- Opening Delimiter -

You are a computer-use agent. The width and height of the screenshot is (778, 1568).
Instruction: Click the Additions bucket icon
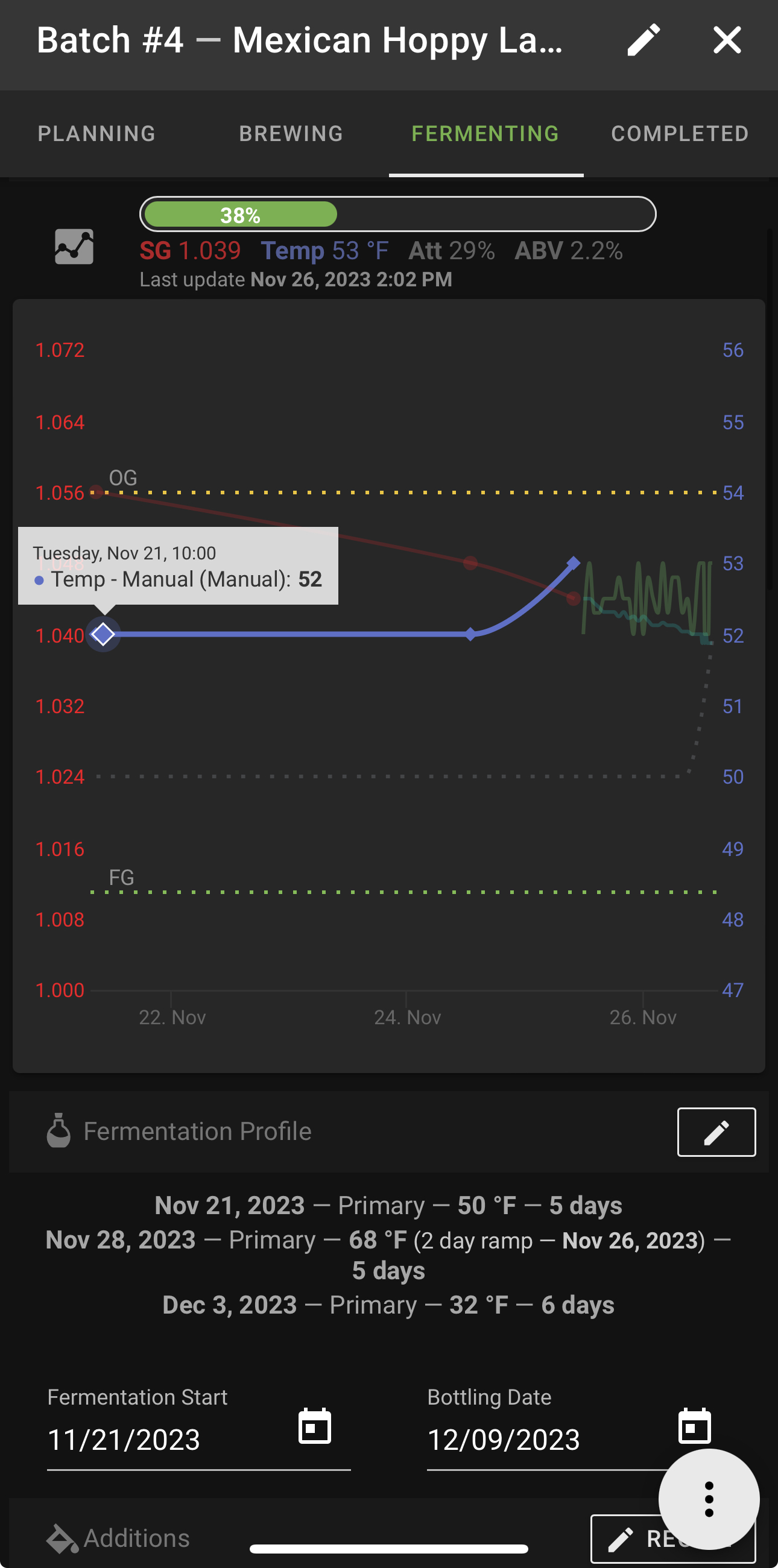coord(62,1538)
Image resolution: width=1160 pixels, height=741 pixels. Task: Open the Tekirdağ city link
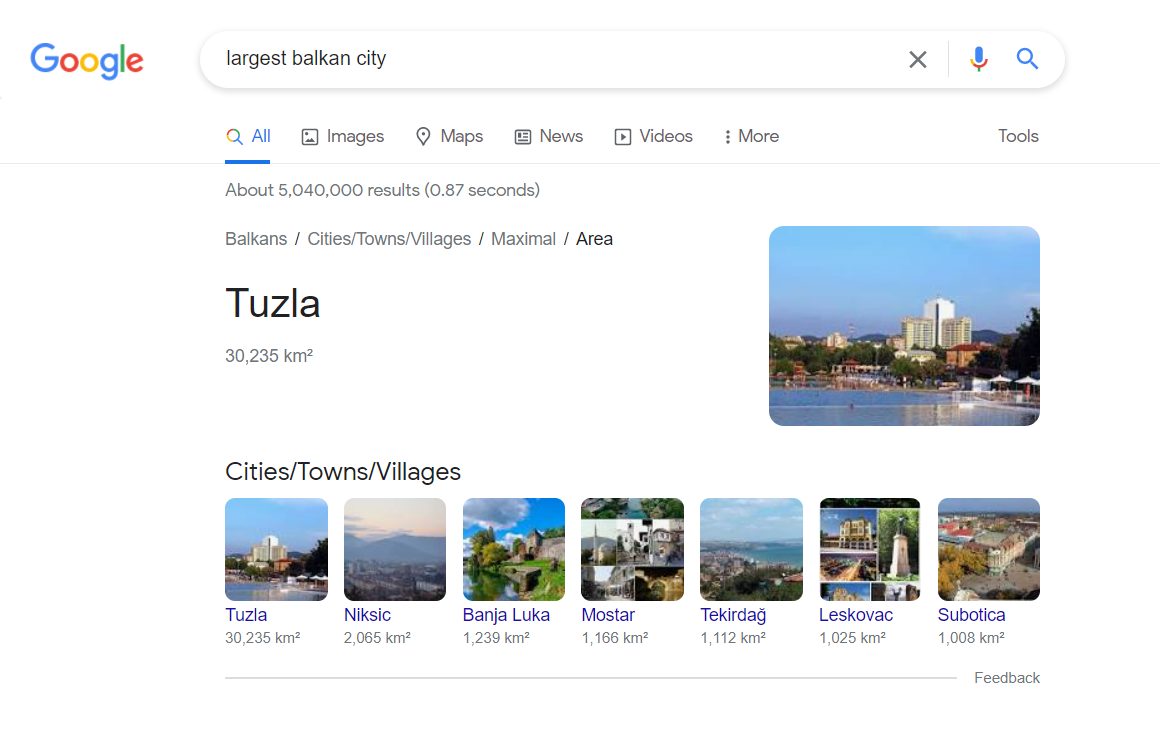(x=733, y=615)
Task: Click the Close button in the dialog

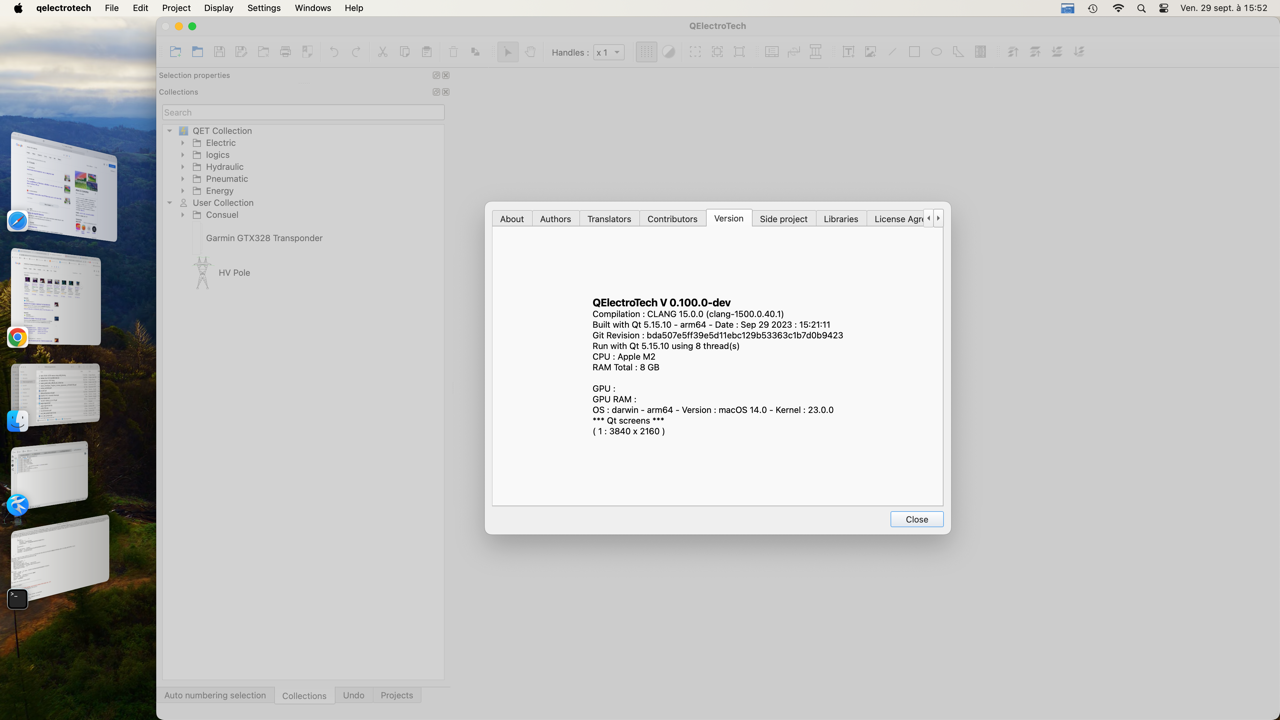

- Closing Delimiter -
- Opening Delimiter -

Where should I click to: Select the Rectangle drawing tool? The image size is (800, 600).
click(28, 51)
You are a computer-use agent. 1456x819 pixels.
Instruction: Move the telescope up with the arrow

- Closing Delimiter -

(To do): Only one stretch of the data is wanted: write out exactly the lines from the one holding "Image resolution: width=1160" through the one holding "Task: Click the Close button in the dialog", both included, without the pictures.

(Answer space):
Image resolution: width=1160 pixels, height=741 pixels. Task: Open the Tekirdağ city link
(x=733, y=615)
Task: Click the Close button in the dialog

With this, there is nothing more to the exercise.